We’ve seen what happens to politicians when they change their minds, unfortunately. Accusations of a flip-flop can be devastating. I have trouble believing that voters truly want leaders who would never change their minds, but for those who oppose the politician or candidate anyways, it’s an opportunity to go on the offensive. Once the attack begins, the media report the reactions much better than they do the background, or the subtle and ambivalent set of quiet reactions many of us might have. So, I don’t hold out much hope that, in the education debate, we’ll see Arne Duncan or Barack Obama own up to any weakly held opinions – although they absolutely should. They’ve come too far down the road of more tests, more standards, more accountability to hit the brakes now, or ask for directions.
However, it would just be nice if some school superintendents, school boards, and others in education “reform” debates, those who don’t have to worry about the polls, would either admit they’ve been wrong, or tell us what it would take exactly to change their minds. It’s so simple and intuitive to believe that you can use state tests to evaluate teaching – but no educational research organization will endorse that approach. It’s so simple and intuitive to believe that if we just get rid of bad teachers, education will improve, but much harder to face the fact that we have systems that help create bad teachers, and so much teacher bashing going on that good teachers leave and many potential teachers choose other careers. It’s so simple and intuitive to believe that if we reward the best teachers with higher pay, we’ll retain them and also motivate others to strive for better teaching – until you read about study after study documented in the book Drive (Dan Pink) – and find out that high stakes and increased pressure actually inhibit performance on tasks that are complex and creative. It’s so simple and intuitive to believe that a failing school just needs to clean house, start fresh with a new staff, and voilà, a turnaround – until you find out that the same schools you’re turning around this year are the ones you reconstituted most recently, or their replacements.
So, seriously, how many studies, how many experts, and how many examples of failure do we have to present to Barack Obama and Arne Duncan, or Margaret Spellings, Representatives Susan Davis and Jared Polis, or Joel Klein, or Ramon Cortines, or state or local school boards, or the Los Angeles Times, before they’ll say, “Hmmm… it’s possible we were wrong about that.” Instead, we get “faith-based” education policy (as Ken Bernstein recently wrote) – and real evidence only gets in the way of a good story.
Now you might be asking – you should be asking – “David, give us an example of your own strongly felt but weakly held opinions.

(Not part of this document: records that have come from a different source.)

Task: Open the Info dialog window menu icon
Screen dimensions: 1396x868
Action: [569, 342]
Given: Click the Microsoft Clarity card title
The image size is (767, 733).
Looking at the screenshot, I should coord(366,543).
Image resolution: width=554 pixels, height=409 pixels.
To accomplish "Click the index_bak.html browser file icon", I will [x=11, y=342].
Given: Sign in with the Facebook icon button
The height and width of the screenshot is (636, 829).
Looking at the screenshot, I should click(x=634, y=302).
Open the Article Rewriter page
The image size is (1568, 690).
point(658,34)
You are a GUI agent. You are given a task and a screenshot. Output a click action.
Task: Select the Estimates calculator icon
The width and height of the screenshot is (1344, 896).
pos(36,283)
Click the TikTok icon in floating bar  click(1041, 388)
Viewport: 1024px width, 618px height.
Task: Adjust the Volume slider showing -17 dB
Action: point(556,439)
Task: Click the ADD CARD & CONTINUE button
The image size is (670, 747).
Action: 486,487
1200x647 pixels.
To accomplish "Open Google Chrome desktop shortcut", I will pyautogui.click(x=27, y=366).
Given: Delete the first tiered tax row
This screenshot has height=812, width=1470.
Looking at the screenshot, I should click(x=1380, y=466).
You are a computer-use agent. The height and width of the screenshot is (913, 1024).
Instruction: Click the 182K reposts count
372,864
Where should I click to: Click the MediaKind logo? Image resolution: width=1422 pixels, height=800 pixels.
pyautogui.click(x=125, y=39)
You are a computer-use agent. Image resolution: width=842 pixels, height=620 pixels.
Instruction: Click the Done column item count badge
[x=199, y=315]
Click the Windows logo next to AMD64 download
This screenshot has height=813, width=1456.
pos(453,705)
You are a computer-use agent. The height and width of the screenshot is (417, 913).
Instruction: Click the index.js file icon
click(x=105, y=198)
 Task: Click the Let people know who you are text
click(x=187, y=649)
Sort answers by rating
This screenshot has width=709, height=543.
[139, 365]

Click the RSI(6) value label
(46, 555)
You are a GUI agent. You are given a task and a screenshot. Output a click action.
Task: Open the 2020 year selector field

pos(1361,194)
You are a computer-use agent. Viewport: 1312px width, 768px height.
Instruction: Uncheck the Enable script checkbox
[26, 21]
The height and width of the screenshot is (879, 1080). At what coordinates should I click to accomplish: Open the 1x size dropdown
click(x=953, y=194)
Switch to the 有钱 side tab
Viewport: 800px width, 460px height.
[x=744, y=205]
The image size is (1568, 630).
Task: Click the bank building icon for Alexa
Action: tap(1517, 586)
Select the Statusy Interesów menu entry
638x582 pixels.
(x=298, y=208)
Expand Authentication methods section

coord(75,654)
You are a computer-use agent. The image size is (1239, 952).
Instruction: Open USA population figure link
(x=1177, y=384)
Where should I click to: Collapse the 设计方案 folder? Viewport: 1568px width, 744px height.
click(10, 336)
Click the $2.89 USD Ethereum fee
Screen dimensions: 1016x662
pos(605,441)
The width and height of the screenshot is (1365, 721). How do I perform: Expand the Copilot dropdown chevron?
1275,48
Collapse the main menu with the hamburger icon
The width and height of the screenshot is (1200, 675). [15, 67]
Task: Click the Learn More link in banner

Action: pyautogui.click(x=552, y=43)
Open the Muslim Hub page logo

Have you ever changed your mind?” Sure. Sticking to education…
1. “Performance pay” – I used to believe that the current system for most public schools and teachers was as close as we could get to a fair approach. Now, while I don’t like the label “performance pay” I am interested in seeing reforms that would alter teaching roles and practices in ways that accomplish some of the goals stated by many performance pay advocates. I am (for now!) strongly opposed to using any state tests in a reformed system, but I think there are models out there in Denver, Minnesota, and New Mexico that should be studied and more broadly imitated or replicated. The shift for me began with reading a Teacher Solutions report by members of the Teacher Leaders Network.
2. Using points, averages, and zeroes in grading practices – Too long a discussion for this blog post, but to summarize, I started out teaching the way I had been taught, and the way most other teachers seemed to be teaching. I thought zeroes were an appropriate penalty for lack of work, and that harsh consequences would motivate better learning among my students. I thought averages would keep them accountable, and points would keep grading as objective as possible. I won’t lay out all of the reasons I changed my mind, but suffice it to say that those were “strong opinions, weakly held.” When I studied more about other assessment and grading practices, I chose a better alternative. My journey is not complete, as I continue to read about standards-based grading in fine blogs by Joe Bower and Jason Buell, and pay close attention to Alfie Kohn, while also bearing in mind ideas gleaned from Douglas Reeves and Robert Marzano. Some people find those thinkers to be in opposition to each other, so I’m finding that my own approach is constantly a work in progress, much more in the past four years than in the prior twelve.
3. Tracking – I used to believe that it was necessary to have higher and lower tracks in a subject area in order to meet the needs of students with different skill levels. Then, I read as much as I could about the research on tracking, I studied the concept of differentiation, and found some vivid examples to support the idea that, yes, you can teach a challenging curriculum to every student, and that a non-tracked class can be taught and supported in ways that elevate the performance of every student. (See Detracking for Excellence and Equity, by Carol Corbett Burris and Delia T. Garrity).
What are some of your examples? What widespread opinions out there should be more weakly held?